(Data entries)
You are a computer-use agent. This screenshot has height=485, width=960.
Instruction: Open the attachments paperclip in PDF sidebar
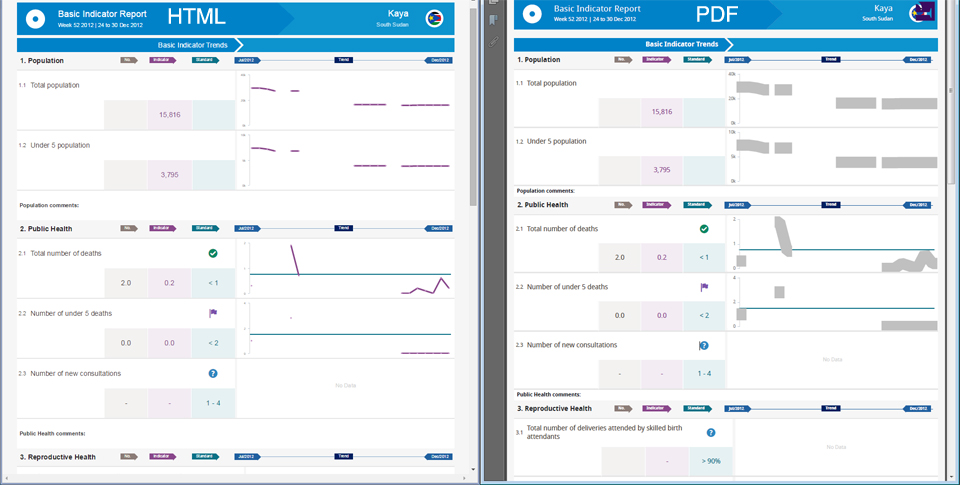(x=492, y=41)
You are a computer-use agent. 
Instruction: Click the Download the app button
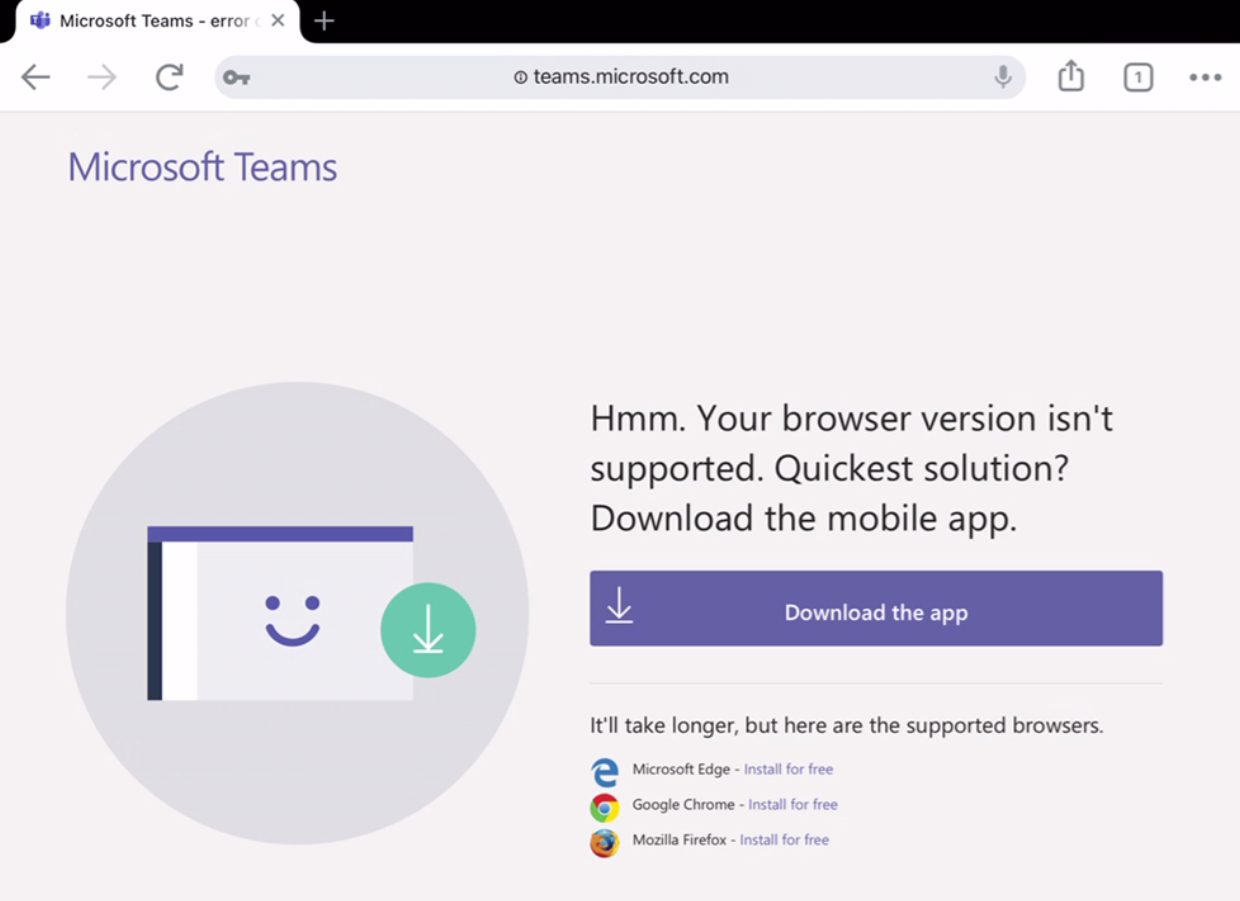876,608
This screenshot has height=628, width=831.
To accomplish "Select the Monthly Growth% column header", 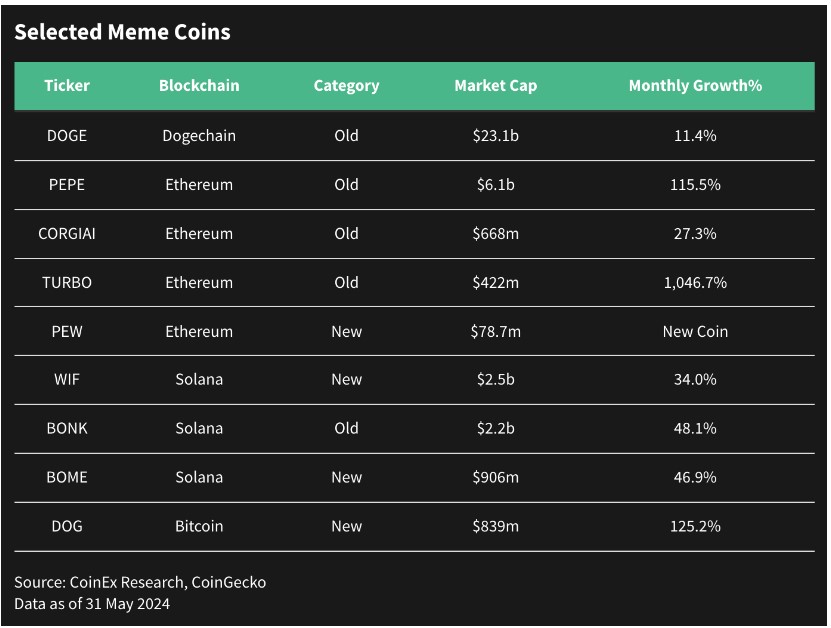I will point(695,86).
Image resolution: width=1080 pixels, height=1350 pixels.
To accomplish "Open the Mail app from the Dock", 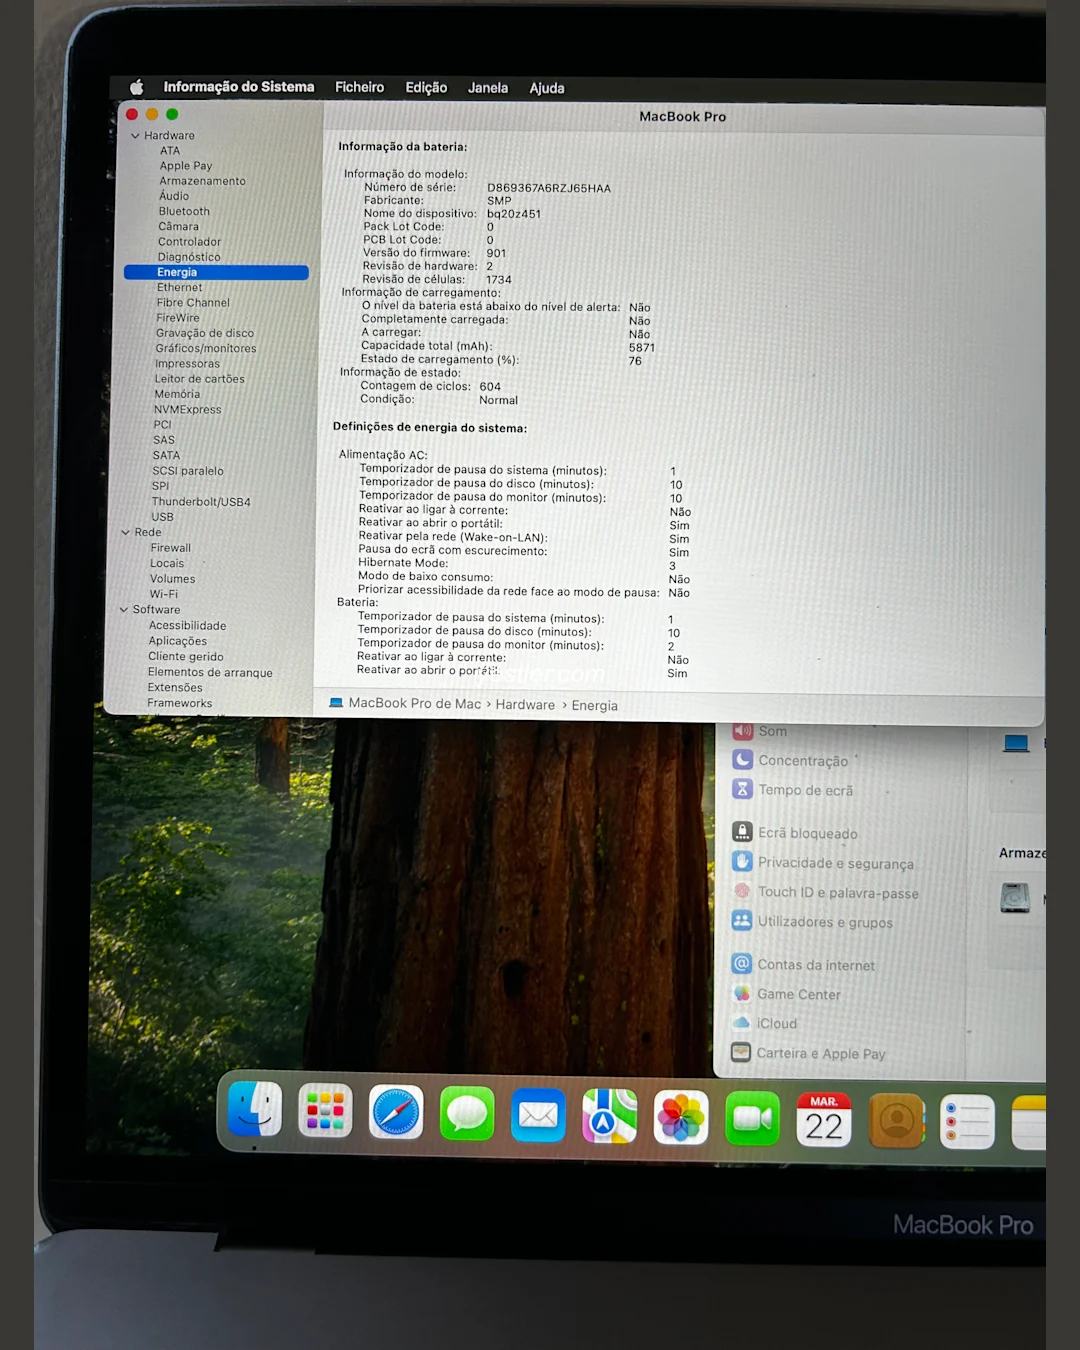I will [x=538, y=1116].
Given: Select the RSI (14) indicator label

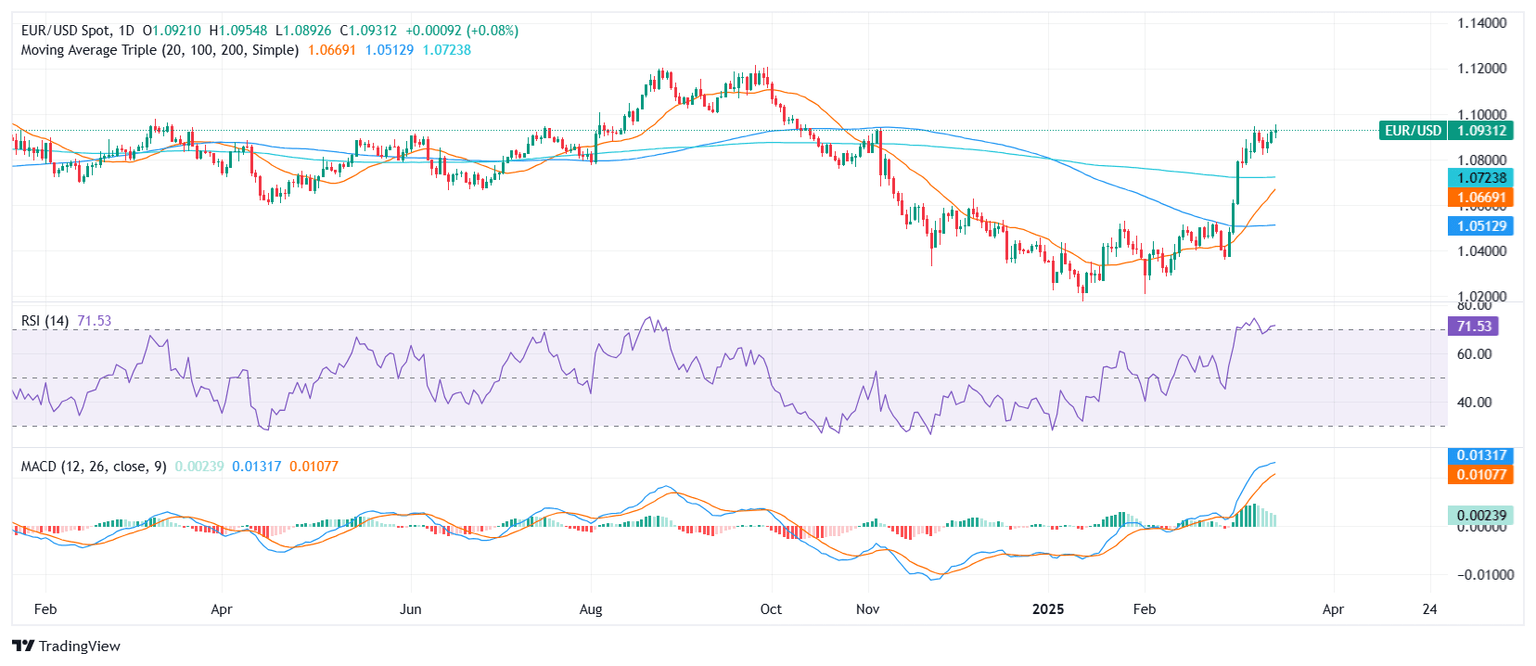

• **Stated exercise**
Find every line in the data above that contains the word "screenshot" and copy each of those lines out in full.

• **The solution**
You are a computer-use agent. This screenshot has height=485, width=960.
This screenshot has height=628, width=831.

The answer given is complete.